На полу лежало красное курте, отцовская подушка, клубок шерсти и старая картонная маска. Отец сидел на стуле, закрыв глаза, а мама осторожно выглядывала сбоку, стоя на коленях. Я в соседней комнате катался по тахте и хохотал так, будто меня щекотали дэвы. Я хохотал до слёз, смеялся до колик, до хрипоты и до икоты. Потом начинал затихать, но стоило мне вспомнить галоши тётушки Огульсенем, висящие где-то между полом и потолком, как всё начиналось сначала. Потом я услышал, как отец, словно поколебавшись, хихикнул раз и другой, а к нему робко, как всегда, присоединилась мама, а через пять минут весь дом сотрясался от дружного хохота всей нашей семьи. Почти без сил хрипел от хохота я, всё больше и больше набирал силу, давился смехом отец, и вторя ему, как всегда деликатно, мелодичным своим голосом, смеялась мама. Так продолжалось долго. Но я ничуть не удивился, зная своего отца, когда отсмеявшись до конца и вытерев с лица обильные слёзы, отец высморкался в свой огромный клетчатый платок и сказал напоследок:
- Как бы то ни было, я сказал, что женю своего сына на Гюльнахал, и так оно и будет.
Дела торговые
Насмеявшись и заварив свежий чай, родители перешли к делам минувшего дня. Первой доложила о них мать.

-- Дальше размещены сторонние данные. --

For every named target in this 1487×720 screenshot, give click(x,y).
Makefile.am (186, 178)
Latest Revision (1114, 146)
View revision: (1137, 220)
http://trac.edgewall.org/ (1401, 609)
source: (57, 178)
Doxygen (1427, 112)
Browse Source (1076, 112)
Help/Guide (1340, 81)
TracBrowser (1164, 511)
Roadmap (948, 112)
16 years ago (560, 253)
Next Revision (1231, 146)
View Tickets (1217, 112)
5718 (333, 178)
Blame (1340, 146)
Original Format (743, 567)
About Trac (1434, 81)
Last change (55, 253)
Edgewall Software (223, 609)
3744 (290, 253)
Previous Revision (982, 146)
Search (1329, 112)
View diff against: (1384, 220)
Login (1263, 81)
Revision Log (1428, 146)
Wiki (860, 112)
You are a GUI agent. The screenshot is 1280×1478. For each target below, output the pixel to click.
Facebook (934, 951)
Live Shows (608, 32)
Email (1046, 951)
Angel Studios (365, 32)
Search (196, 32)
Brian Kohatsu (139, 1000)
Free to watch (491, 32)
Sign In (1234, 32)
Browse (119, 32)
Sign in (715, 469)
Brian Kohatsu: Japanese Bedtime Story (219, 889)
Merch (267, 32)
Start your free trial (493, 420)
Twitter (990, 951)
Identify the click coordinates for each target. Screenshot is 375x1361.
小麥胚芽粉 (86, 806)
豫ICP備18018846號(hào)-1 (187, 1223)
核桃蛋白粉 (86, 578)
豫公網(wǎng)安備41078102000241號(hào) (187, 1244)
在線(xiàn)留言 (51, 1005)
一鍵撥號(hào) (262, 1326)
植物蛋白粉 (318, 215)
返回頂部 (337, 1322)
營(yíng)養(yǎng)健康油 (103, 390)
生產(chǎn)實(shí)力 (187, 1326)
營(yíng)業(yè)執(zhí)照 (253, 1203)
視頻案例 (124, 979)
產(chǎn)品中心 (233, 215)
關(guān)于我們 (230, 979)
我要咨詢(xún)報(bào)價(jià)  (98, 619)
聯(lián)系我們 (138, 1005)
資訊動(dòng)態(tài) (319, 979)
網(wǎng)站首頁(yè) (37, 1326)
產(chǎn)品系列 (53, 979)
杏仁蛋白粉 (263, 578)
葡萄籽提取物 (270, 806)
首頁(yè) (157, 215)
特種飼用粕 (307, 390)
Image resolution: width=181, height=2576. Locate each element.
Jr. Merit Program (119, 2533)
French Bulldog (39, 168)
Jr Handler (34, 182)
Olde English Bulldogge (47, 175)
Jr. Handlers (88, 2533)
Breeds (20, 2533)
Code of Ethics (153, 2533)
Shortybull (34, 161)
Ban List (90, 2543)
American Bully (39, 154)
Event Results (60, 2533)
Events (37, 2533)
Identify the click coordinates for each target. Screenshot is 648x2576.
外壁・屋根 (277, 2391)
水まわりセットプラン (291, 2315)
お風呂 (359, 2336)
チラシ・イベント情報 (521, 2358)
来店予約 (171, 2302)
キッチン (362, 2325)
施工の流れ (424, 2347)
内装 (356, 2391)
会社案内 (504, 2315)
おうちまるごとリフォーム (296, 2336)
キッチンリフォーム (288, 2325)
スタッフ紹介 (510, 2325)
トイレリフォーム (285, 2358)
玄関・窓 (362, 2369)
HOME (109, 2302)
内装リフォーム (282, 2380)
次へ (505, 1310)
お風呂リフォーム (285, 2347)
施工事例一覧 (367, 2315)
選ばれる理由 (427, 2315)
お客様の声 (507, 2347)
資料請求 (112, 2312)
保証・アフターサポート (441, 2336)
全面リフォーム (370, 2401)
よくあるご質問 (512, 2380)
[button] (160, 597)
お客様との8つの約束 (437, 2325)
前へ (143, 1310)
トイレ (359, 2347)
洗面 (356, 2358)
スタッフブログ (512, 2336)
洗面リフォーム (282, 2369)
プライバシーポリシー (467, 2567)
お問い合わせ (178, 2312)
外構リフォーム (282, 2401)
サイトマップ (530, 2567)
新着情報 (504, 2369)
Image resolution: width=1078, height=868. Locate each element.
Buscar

- Ах, Поллы-джан, должна тебе сказать, что дела сегодня шли из рук вон плохо, - вынуждена была признать она. - Просто сама удивляюсь, как в милицию не попала.
Отец при слове "милиция" отставил в сторону пиалу.
- Что-то ты не то говоришь, женщина, - проговорил он недовольно. - Милиция? При чём тут милиция?
- Всё из-за этого молока, ну, ты знаешь, Поллы-джан, из-за какого. Начала я его продавать, всё шло хорошо, но под конец стали прибегать те, что купили первыми, Клянусь счастьем этого дома, они орали на меня как голодные ишаки. Я даже не поняла, на каком языке они кричат. "Баджи, - кричали они мне, - баджи". А потом стали выплёскивать мне молоко под ноги, хватать за рукава и кричать, что я обманщица и требовать деньги обратно. А кто-то закричал, что надо вызвать милицию. Клянусь, Поллы, не знаю, откуда только сила взялась: схватила я бидон с остатками непроданного молока, да так побежала, что меня и след простыл. Но страху натерпелась, да и стыдно было.
- Стыд не дым, глаз не выест, - важно сказал отец, но по его голосу я сразу определил, что мамин рассказ его несколько смутил. Некоторое время он переливал чай из пиалы в пиалу, остужая его, потом как бы вскользь спросил:
- Ну и что, пришлось тебе вернут этим крикуньям деньги?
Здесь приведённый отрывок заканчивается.